– Я чувствую себя Золушкиной теткой, волшебницей, которая наколдовала своей племяннице и наряд, и карету, и... что еще там было?.. Да – и жениха! – с веселой иронией произнесла Инесса. – Правда, жениха еще нет, но он непременно будет. Ты чувствуешь? Последние дни мая, утренняя прохлада и дневной зной, воздух вибрирует, словно кто-то играет на невидимой арфе...

– О да! – воскликнула я, подыгрывая Инессе. – Все полно предчувствием – грядет, грядет к нашей голубице жених из Ливана...

– Ну зачем же из такого далека? – важно произнесла она, продолжая строить из себя добрую волшебницу. – Мы найдем подходящую кандидатуру где-нибудь поближе.

– Это не он ли? – прыснула я, показав рукой назад. Шагах в двадцати за нами плелся Костя.

– Я не думаю...

– А почему нет? – окончательно разошлась я. – Как есть вылитый принц! Стоит тебе взмахнуть волшебной палочкой, и на нем окажется расшитый золотом камзол из английской шерсти, замшевые башмаки с модными пряжками – от Гуччи, шляпка из натуральной рисовой соломки, к которой пришпилены перья редкой птицы додо...

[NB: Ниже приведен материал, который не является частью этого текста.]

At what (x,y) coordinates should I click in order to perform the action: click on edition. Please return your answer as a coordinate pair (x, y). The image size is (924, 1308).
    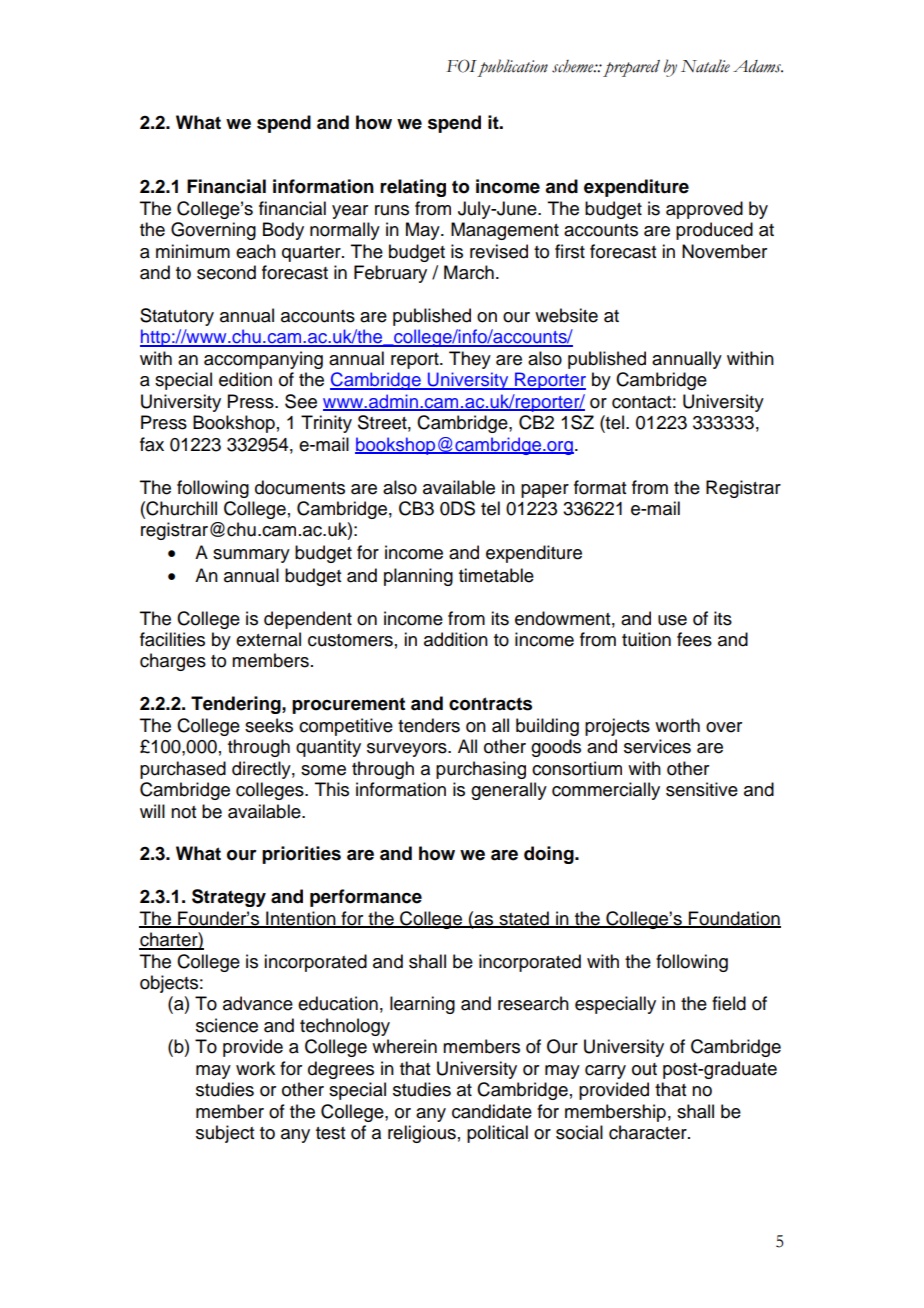
    Looking at the image, I should click on (245, 379).
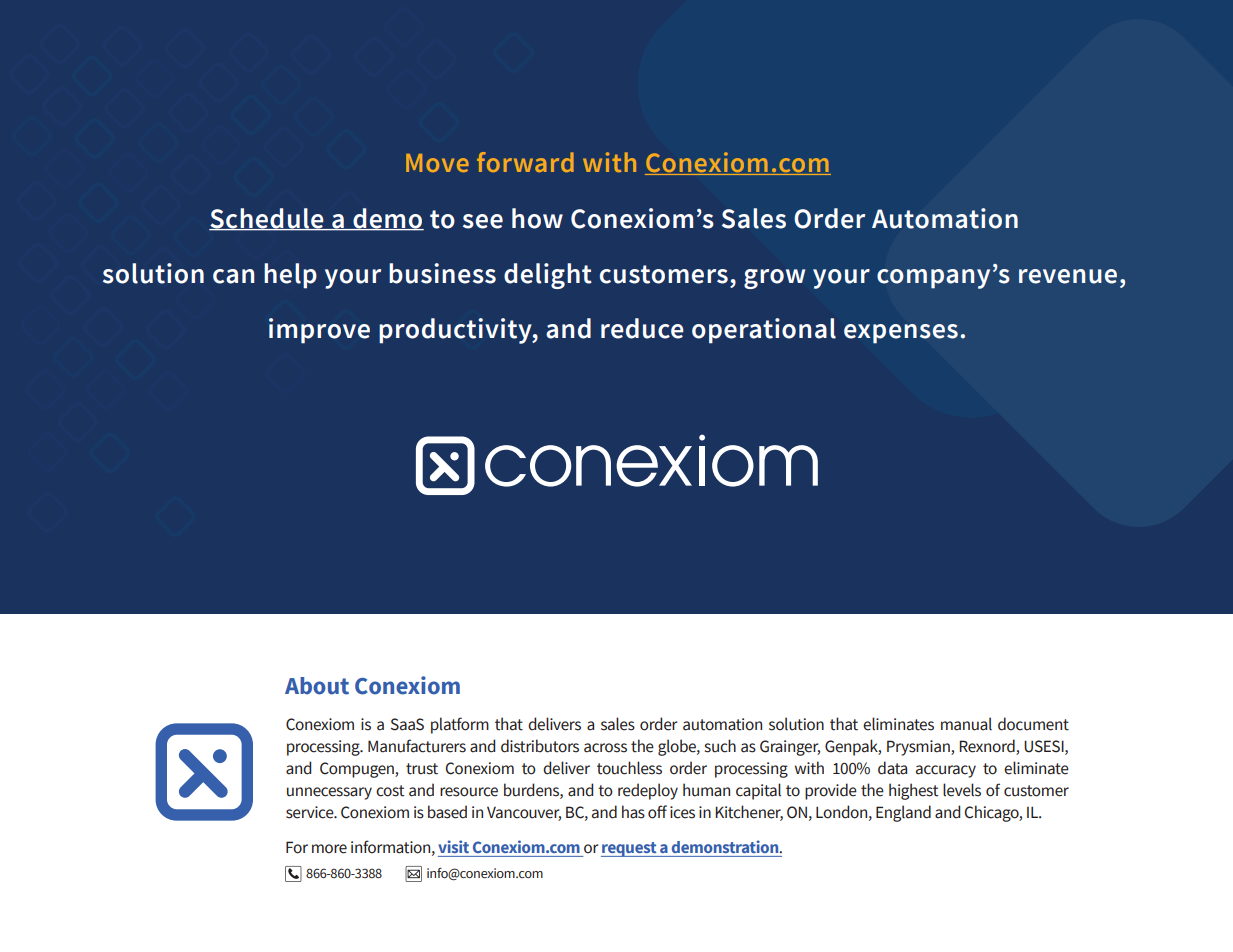  What do you see at coordinates (966, 724) in the page?
I see `manual` at bounding box center [966, 724].
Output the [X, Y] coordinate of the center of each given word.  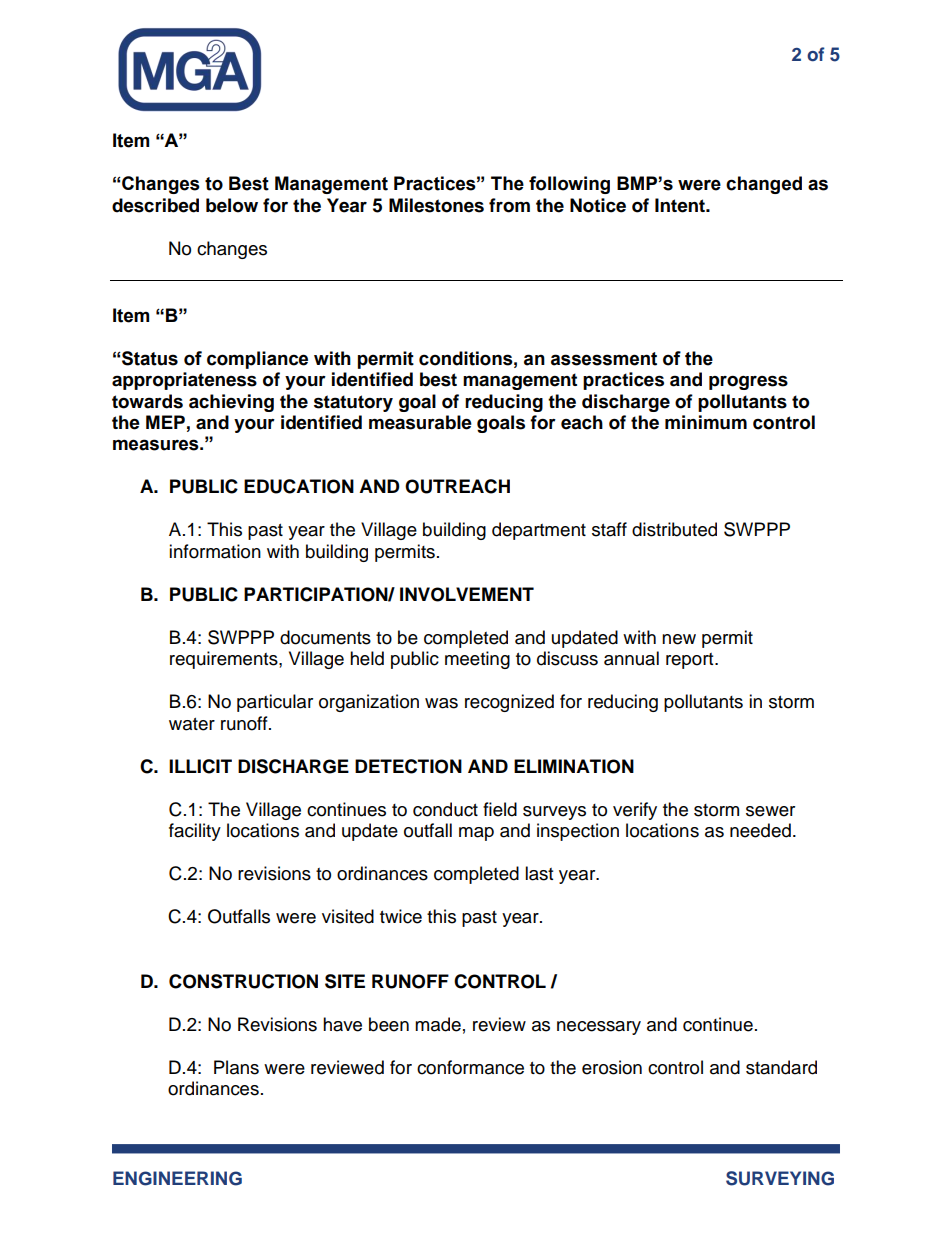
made [438, 1024]
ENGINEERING [177, 1178]
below [232, 205]
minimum [706, 422]
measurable [420, 422]
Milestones [436, 205]
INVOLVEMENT [467, 594]
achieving [231, 403]
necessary [599, 1028]
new [679, 639]
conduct [445, 809]
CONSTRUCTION [243, 981]
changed [764, 185]
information [215, 551]
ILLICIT [200, 766]
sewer [770, 811]
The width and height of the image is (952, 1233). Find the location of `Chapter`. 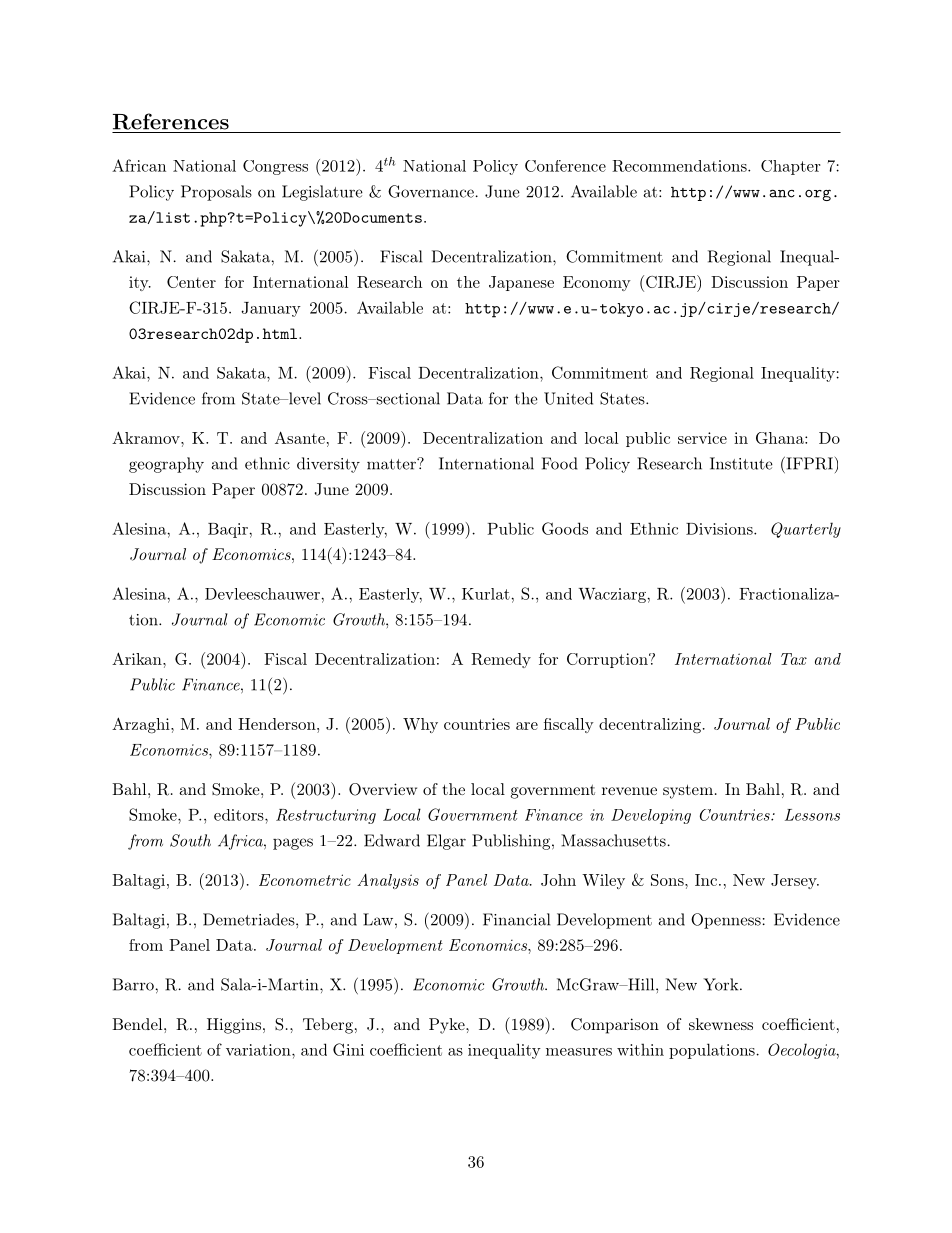

Chapter is located at coordinates (791, 167).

– Додо? Неужели есть такая птица? – удивилась Инесса и тоже прыснула, подозреваю, она представила Костика в этом наряде.

– Волосы... какие у него волосы! – пропела я, прижимая к груди свертки. – Разве ты не замечала, что это волосы настоящего принца?

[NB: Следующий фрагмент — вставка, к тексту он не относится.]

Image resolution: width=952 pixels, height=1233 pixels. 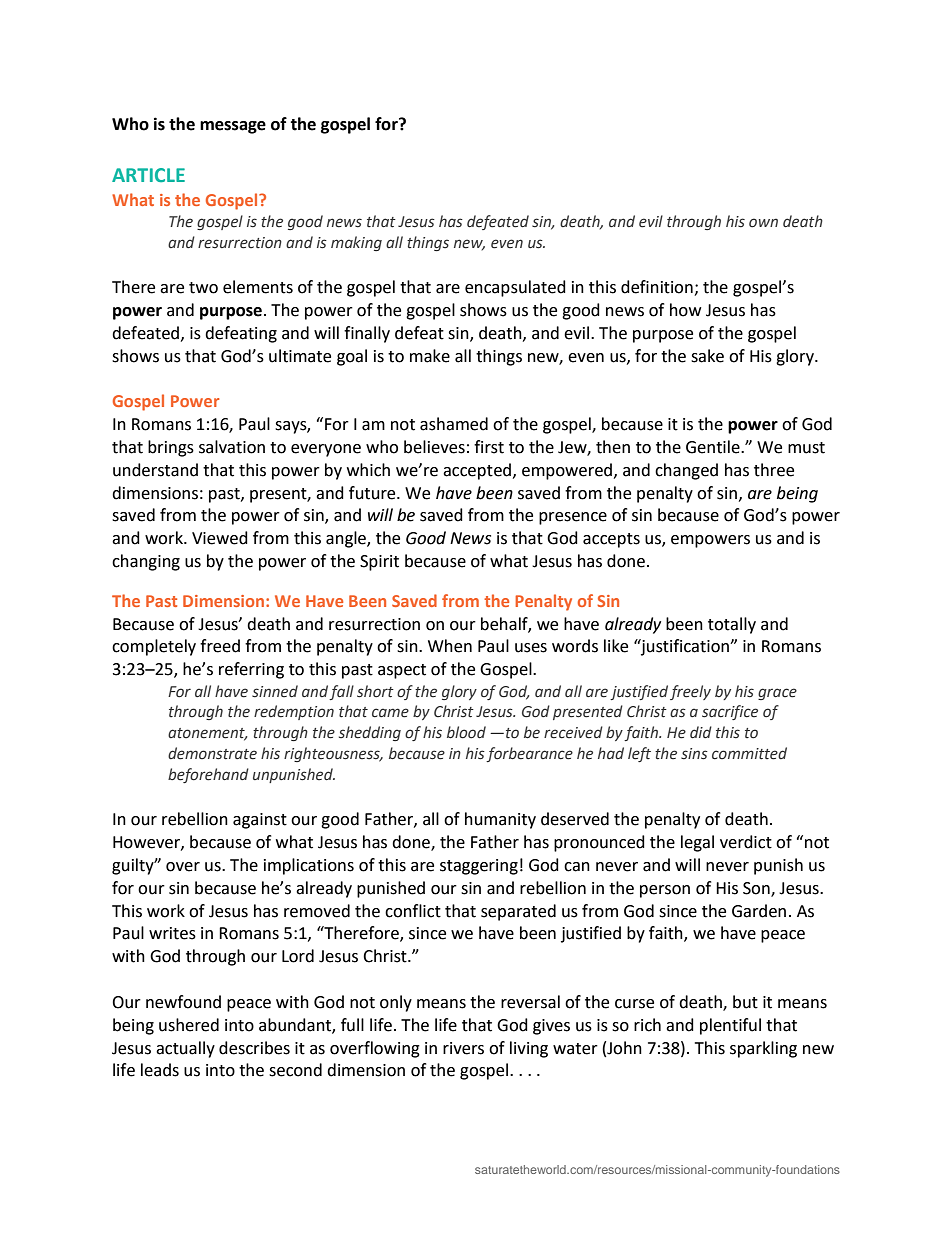 I want to click on message, so click(x=233, y=127).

– Дались тебе его волосы! – с досадой воскликнула Инесса.

– Нет, ты не понимаешь – чистое золото, девятьсот девяносто девятой пробы (через запятую еще одна девяточка, для полного впечатления!), густые, тяжелые и длинные. В них какая-то тайна! Знаешь, он, судя по всему, давно не мыл голову, но даже это не умаляет красоты его шевелюры. Волосы разделились на отдельные пряди, они лоснятся удивительным блеском, от них, наверное, пахнет... пахнет мускусом! Так, наверное, пахло от настоящих средневековых принцев...

– Перестань! – прервала меня моя спутница. – Тебя куда-то уносит. Боюсь, туда, где я тебе уже не смогу помочь...

– Ладно, не буду, – покорно согласилась я. – Как ты думаешь, Костя меня сейчас слышал?

– Не знаю и знать не хочу, – пренебрежительно повела она плечиком.

– Сейчас приду домой и лягу спать...

– Вот еще! – возмутилась она. – Дома мы переоденемся, причешемся, слегка подведем глазки и побежим с Владимиром Ильичом в ресторан. Будем пить вино и слушать хорошую музыку.

– Послушай, мне неловко, что ты так со мной возишься, я не хочу...

– Перестань! – опять перебила она меня. – Владимир Ильич вбил себе в голову, что ему хотя бы раз в неделю надо водить меня в ресторан. С тобой мне не будет так скучно...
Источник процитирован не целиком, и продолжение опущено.